• **EXERCISE REQUIREMENTS**
Please write out exactly the lines of the data below from the line holding "The width and" through the line holding "Click the network wired connection icon", and leave out the rest.

• **DATA TO PROCESS**
__________

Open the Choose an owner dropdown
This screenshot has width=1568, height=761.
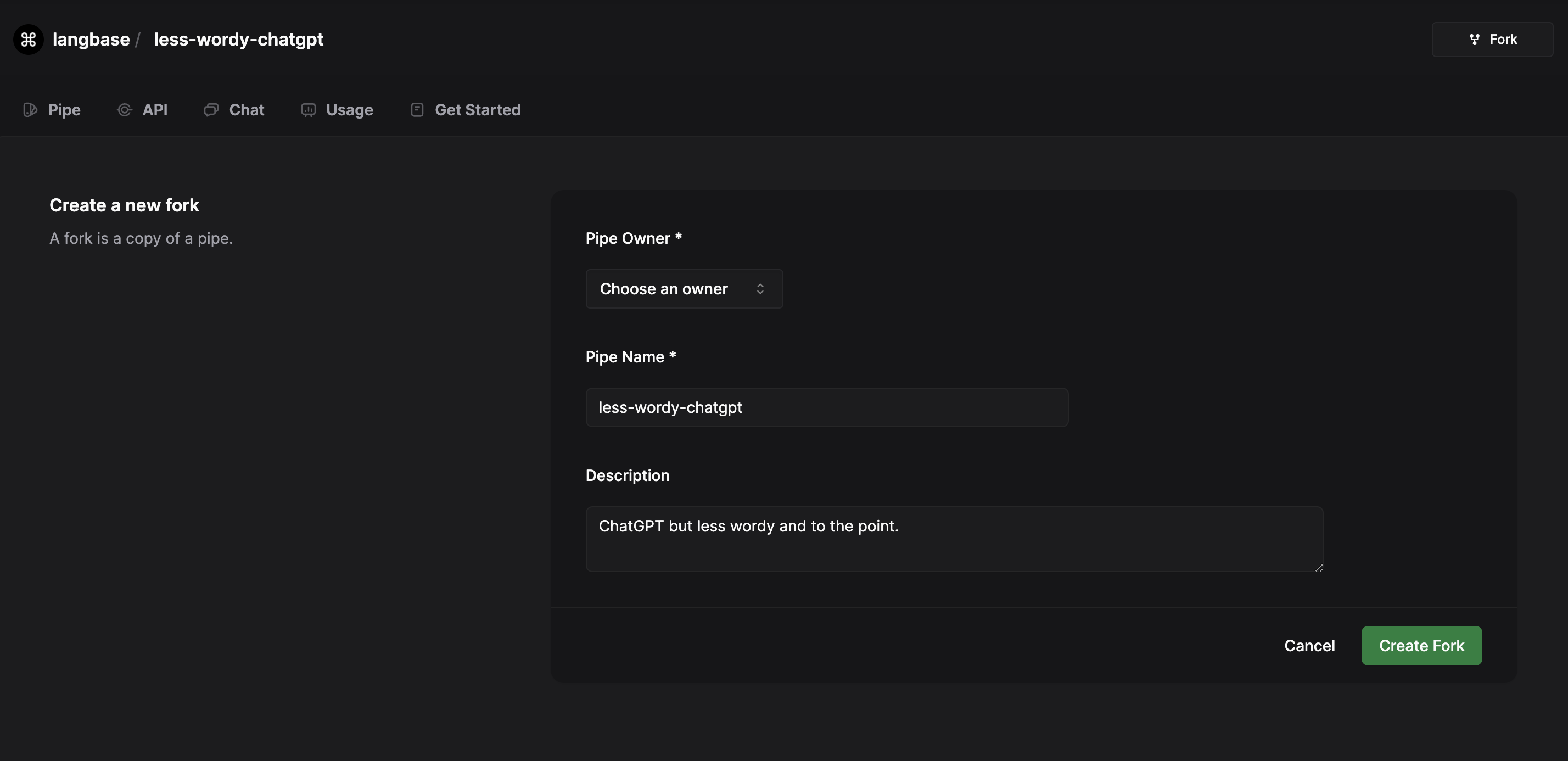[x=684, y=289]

__________

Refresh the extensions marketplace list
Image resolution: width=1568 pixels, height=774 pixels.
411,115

__________

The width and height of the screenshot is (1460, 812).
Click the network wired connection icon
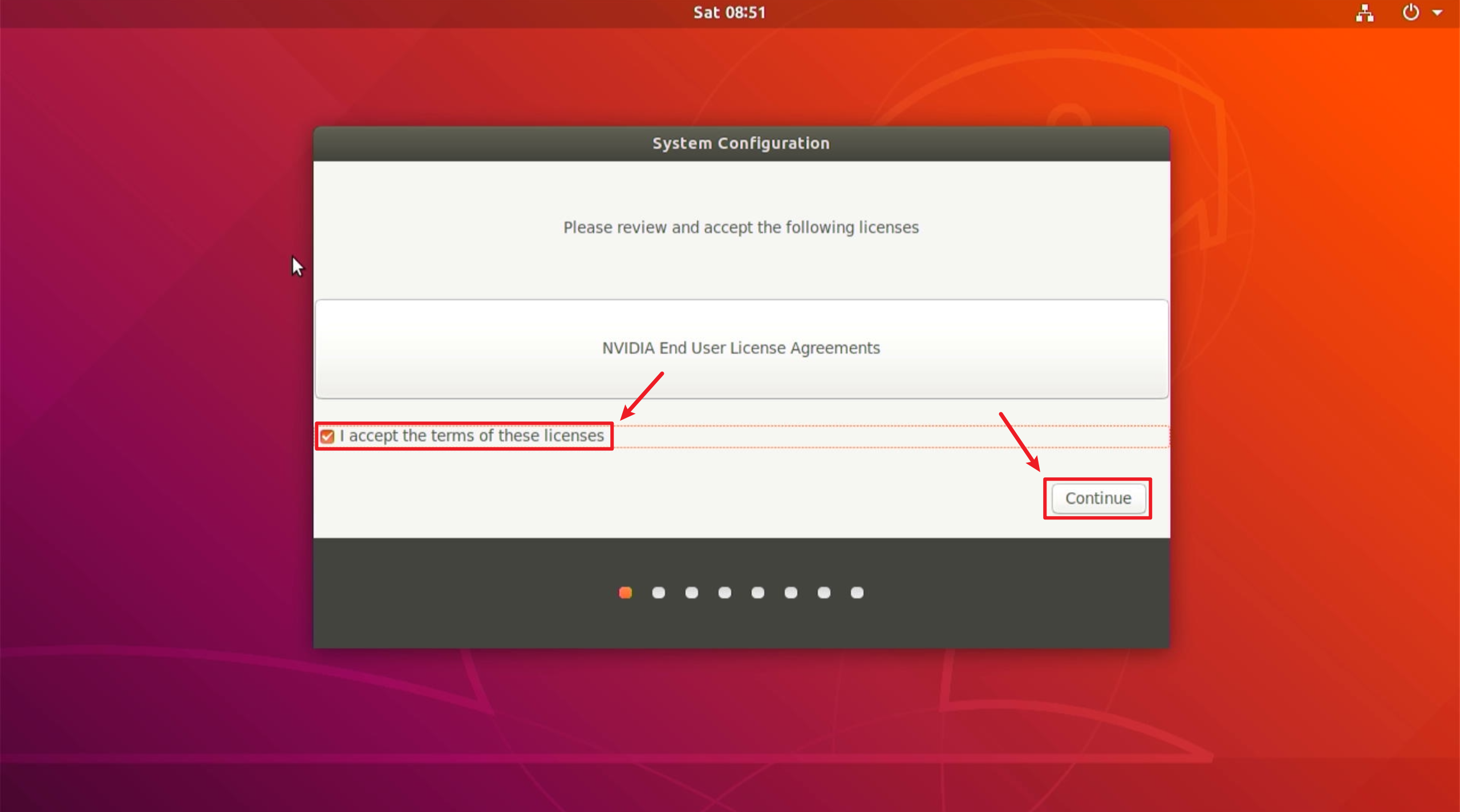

__________

• **YOUR SOLUTION**
The width and height of the screenshot is (1460, 812).
Click the network wired connection icon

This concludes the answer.